Frequent deployments are not only one of the key metrics but help every other aspect. If we’re deploying frequently the process is in the front of our mind, it’s well tested and understood and we feel confident doing it. If our deployment is part of our normal every day work we don’t want to be wasting time so we make it faster. When we deploy every change we make smaller releases. Smaller releases can be more reliable, more testable and easier to debug when they go wrong. Frequently deploying can help force us to do it well.

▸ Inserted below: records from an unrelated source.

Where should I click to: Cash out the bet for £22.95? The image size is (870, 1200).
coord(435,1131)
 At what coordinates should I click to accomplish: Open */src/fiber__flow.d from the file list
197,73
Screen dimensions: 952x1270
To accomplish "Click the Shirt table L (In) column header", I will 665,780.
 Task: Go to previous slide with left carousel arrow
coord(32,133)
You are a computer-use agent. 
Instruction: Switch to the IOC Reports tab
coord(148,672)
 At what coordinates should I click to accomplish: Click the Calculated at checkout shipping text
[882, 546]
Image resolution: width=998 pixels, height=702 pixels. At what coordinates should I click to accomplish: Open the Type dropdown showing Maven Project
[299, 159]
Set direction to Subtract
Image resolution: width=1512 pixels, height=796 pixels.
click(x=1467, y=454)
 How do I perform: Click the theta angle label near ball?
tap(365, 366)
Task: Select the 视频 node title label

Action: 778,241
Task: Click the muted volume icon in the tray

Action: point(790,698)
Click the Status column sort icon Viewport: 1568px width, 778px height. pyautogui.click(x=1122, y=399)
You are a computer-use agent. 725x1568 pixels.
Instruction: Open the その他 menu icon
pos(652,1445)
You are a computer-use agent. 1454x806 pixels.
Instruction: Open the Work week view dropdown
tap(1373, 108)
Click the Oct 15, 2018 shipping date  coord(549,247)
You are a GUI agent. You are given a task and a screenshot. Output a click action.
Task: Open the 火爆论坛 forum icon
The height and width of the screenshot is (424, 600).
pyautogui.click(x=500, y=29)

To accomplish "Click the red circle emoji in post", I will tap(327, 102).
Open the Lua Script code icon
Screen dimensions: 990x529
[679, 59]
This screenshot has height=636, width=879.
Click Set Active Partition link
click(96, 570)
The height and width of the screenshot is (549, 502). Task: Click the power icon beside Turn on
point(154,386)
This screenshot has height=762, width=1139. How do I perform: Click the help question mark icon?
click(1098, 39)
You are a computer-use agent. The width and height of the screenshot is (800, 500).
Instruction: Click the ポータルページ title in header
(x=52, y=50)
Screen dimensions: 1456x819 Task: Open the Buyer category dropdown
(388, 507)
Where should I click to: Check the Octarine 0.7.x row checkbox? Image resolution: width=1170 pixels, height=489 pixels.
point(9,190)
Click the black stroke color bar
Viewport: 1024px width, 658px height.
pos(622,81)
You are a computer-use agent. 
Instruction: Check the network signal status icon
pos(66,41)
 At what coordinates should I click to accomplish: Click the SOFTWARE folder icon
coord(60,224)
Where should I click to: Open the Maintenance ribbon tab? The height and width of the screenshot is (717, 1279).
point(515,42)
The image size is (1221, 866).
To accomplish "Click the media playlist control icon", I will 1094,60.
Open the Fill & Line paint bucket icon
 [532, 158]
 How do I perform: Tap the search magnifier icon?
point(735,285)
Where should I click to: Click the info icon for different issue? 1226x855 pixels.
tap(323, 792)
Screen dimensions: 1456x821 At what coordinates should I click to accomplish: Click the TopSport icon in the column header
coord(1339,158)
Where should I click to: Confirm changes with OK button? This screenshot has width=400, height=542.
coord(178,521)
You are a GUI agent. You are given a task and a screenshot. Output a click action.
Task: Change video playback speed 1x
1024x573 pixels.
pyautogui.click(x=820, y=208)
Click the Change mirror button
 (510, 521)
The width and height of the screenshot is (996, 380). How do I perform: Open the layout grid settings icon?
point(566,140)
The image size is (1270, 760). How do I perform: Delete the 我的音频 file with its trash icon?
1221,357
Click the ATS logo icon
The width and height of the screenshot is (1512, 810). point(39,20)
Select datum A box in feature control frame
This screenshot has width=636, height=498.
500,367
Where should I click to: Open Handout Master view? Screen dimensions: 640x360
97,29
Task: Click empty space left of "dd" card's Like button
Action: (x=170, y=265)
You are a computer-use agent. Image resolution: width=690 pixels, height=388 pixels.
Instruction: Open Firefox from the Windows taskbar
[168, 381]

Now we have a process that’s fast enough, reliable enough and one that we are confident using. Our product owners and managers love it because it lets us deliver features faster and safer. A fast, safe, well tested, well understood process for pushing changes into production is an excellent tool for people responding to incidents. One path to production for business as usual changes and incidents.3 If you would like to know more may I suggest the Continuous Delivery book by Jez Humble and Dave Farley or any of the excellent work by Dr. Nicole Forsgren such as Accelerate (Co-starring Jez Humble and Gene Kim)
It’s on us (TL;DR)
So let’s take the smallest bits of the above practices and go do them.
- Write down why we’re building something and our success criteria.
- Stick it next to the code even if we publish it somewhere else later.
- Let’s be explicit about what our consumers can expect from our product and protect our experimental parts and the parts our consumers depend on.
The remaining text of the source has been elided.